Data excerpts
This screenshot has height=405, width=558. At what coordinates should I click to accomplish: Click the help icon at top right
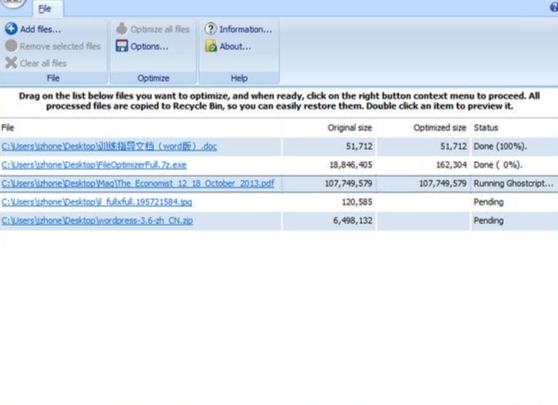tap(554, 7)
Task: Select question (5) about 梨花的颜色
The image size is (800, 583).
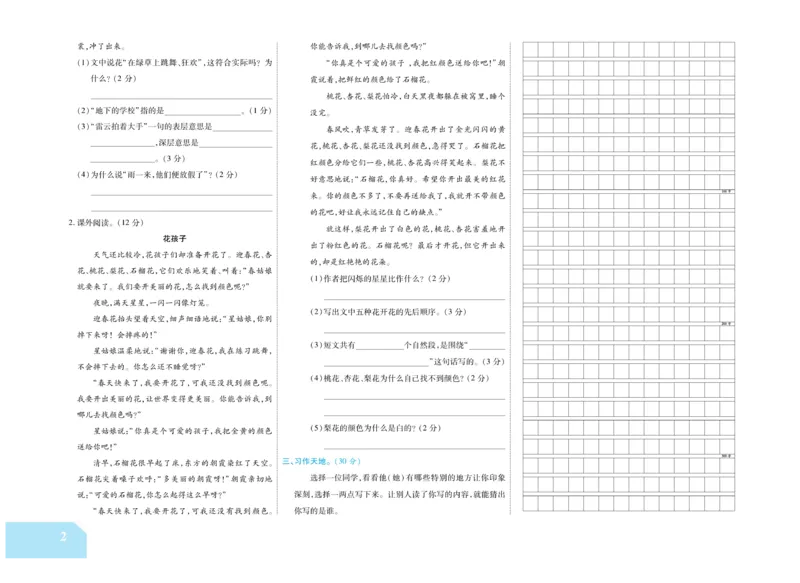Action: point(376,428)
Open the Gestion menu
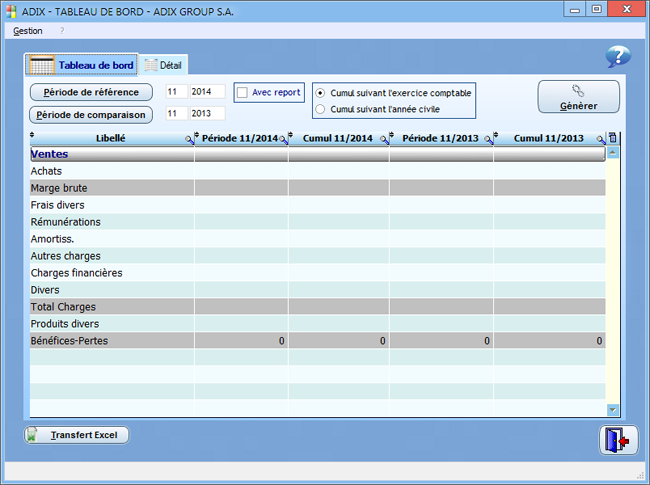The width and height of the screenshot is (650, 485). 28,31
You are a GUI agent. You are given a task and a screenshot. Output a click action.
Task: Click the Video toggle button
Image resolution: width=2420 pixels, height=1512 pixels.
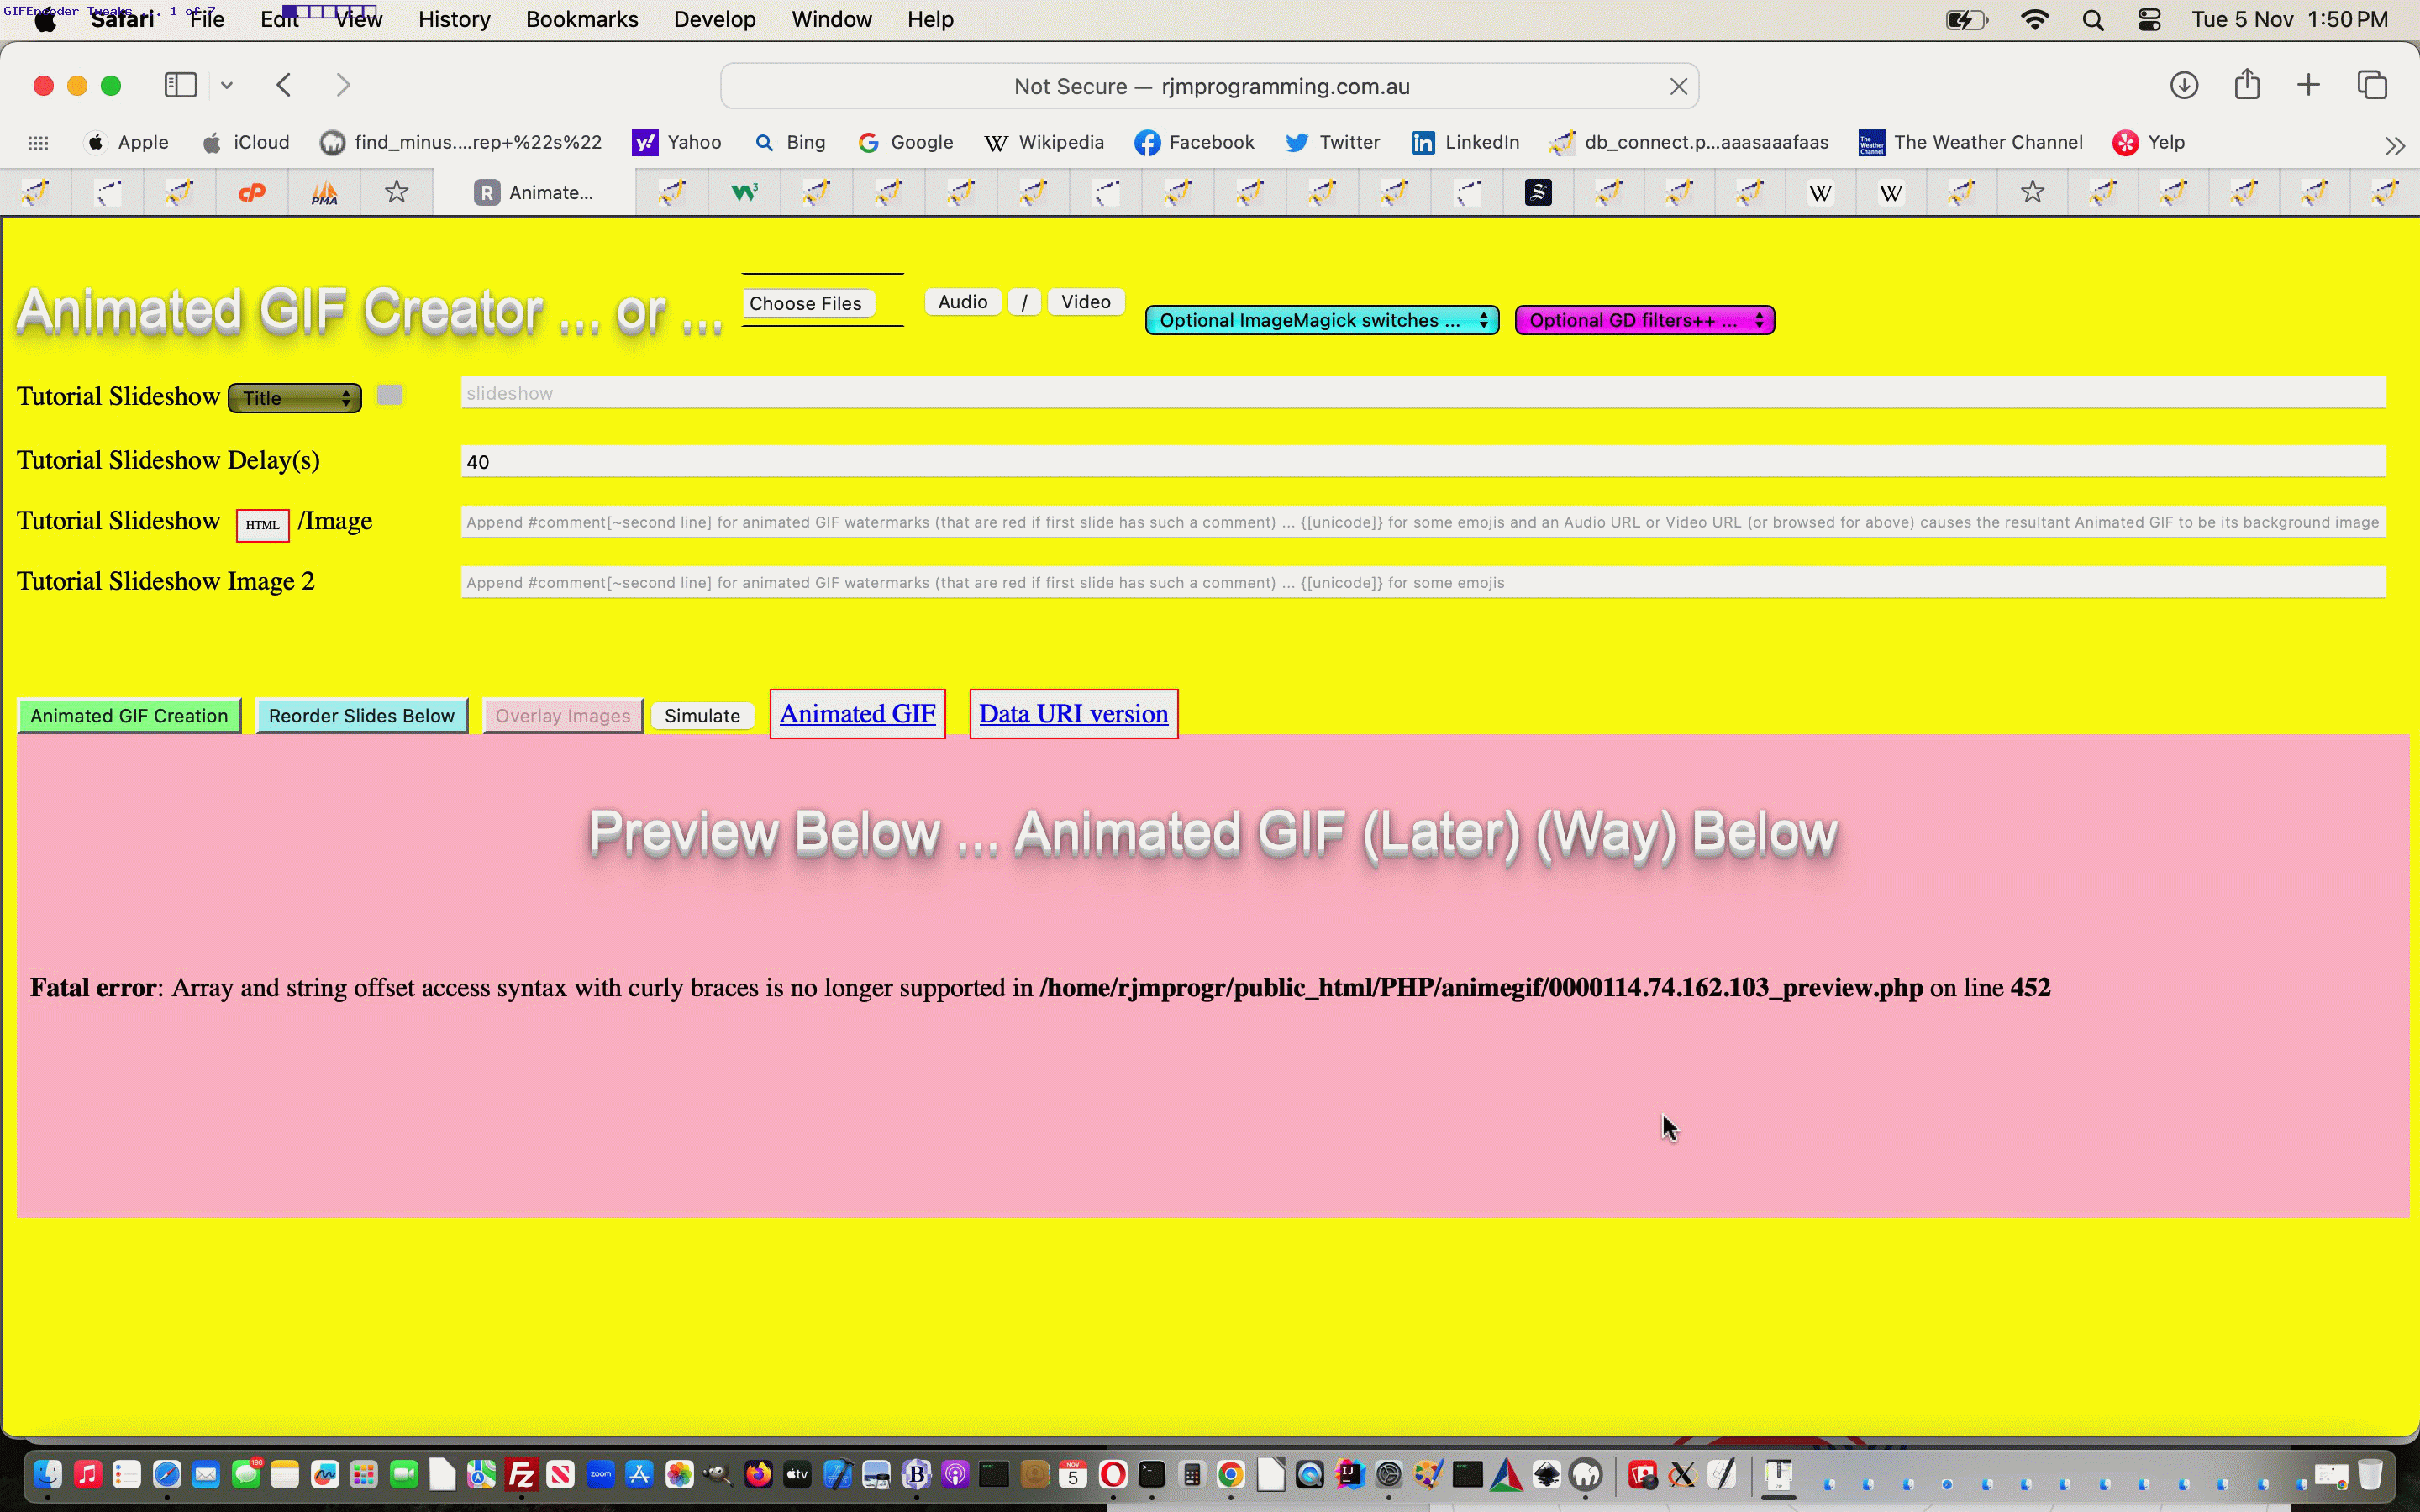1084,302
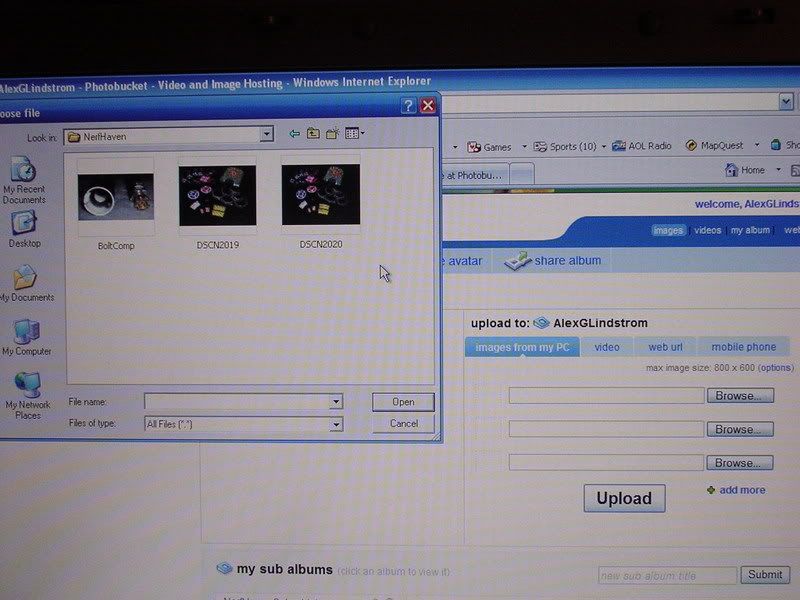Screen dimensions: 800x600
Task: Click the Back arrow icon in file dialog
Action: click(294, 133)

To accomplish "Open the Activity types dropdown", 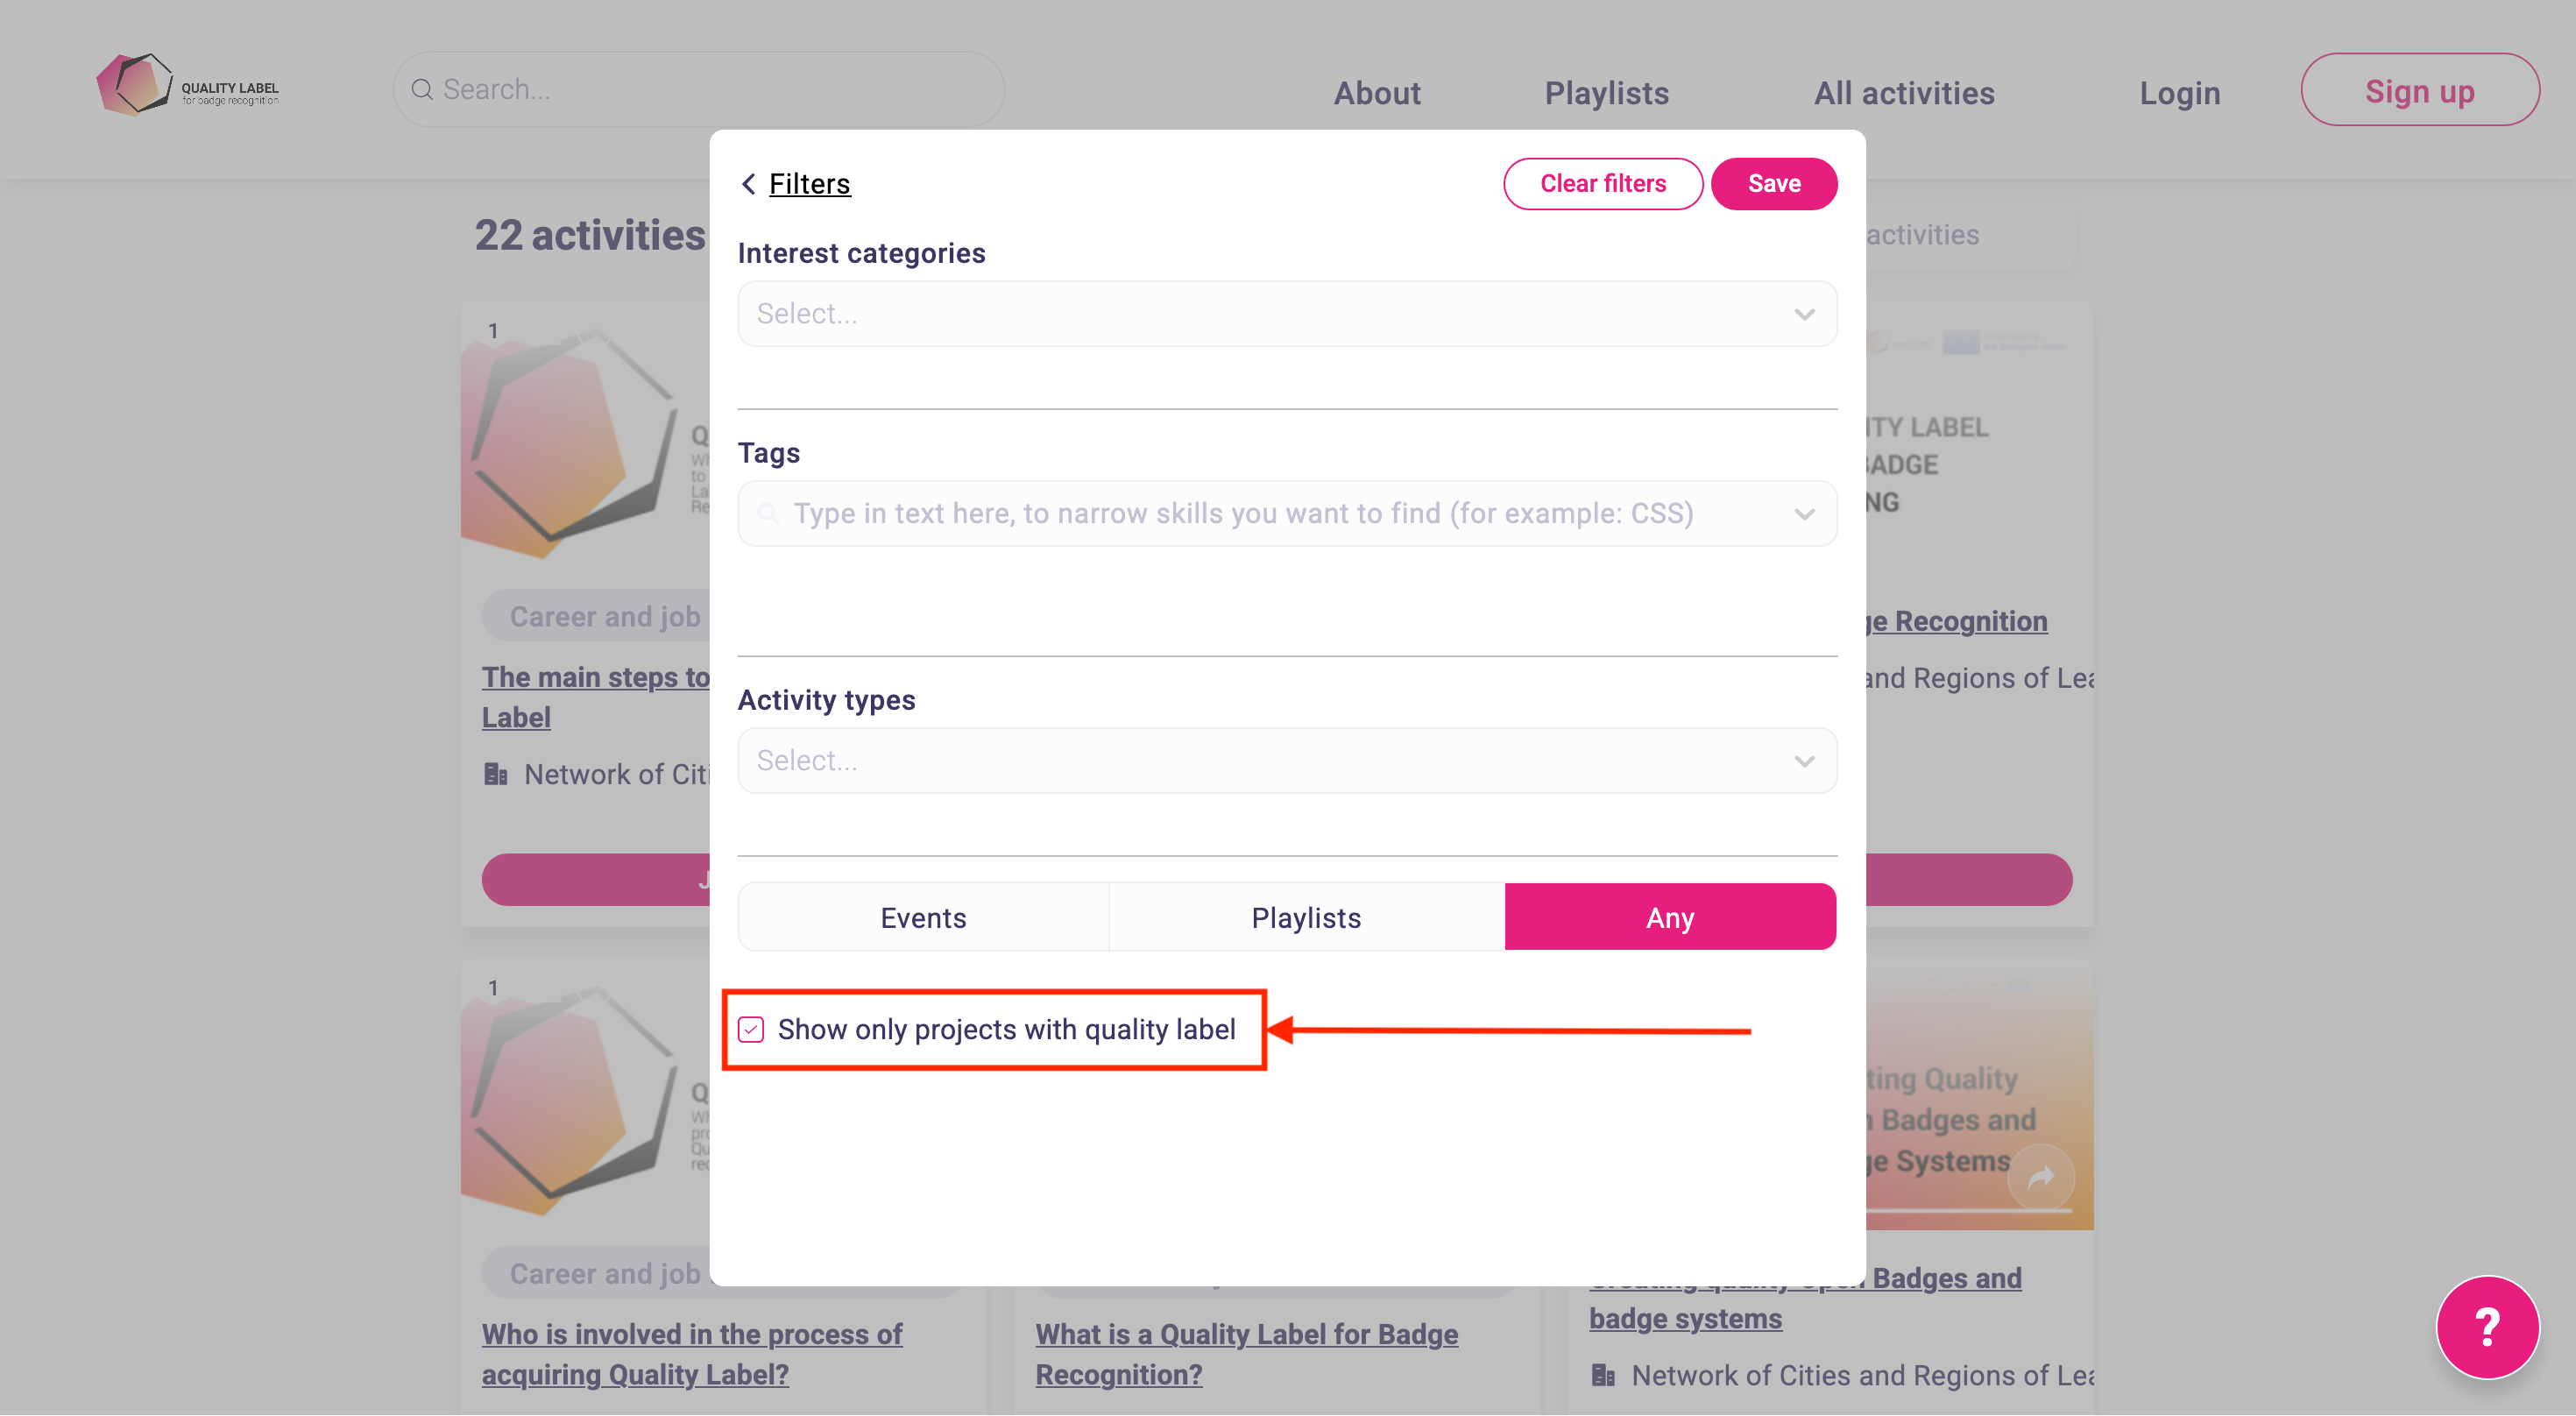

_TASK DESCRIPTION:_
Restate the data word for word and exclude every picture.

_RESPONSE TO THIS TASK:_
This screenshot has height=405, width=558. At what coordinates should I click to accomplish: Click the help icon at top right
tap(554, 7)
Task: Select question (5) about 梨花的颜色
The image size is (800, 583).
Action: point(376,428)
Open the Gestion menu
The width and height of the screenshot is (650, 485). 28,31
You are a GUI agent. You are given a task and a screenshot. Output a click action.
Task: Click the Video toggle button
Image resolution: width=2420 pixels, height=1512 pixels.
1084,302
Screen dimensions: 800x600
Task: Click the Back arrow icon in file dialog
Action: click(294, 133)

To accomplish "Open the Activity types dropdown", 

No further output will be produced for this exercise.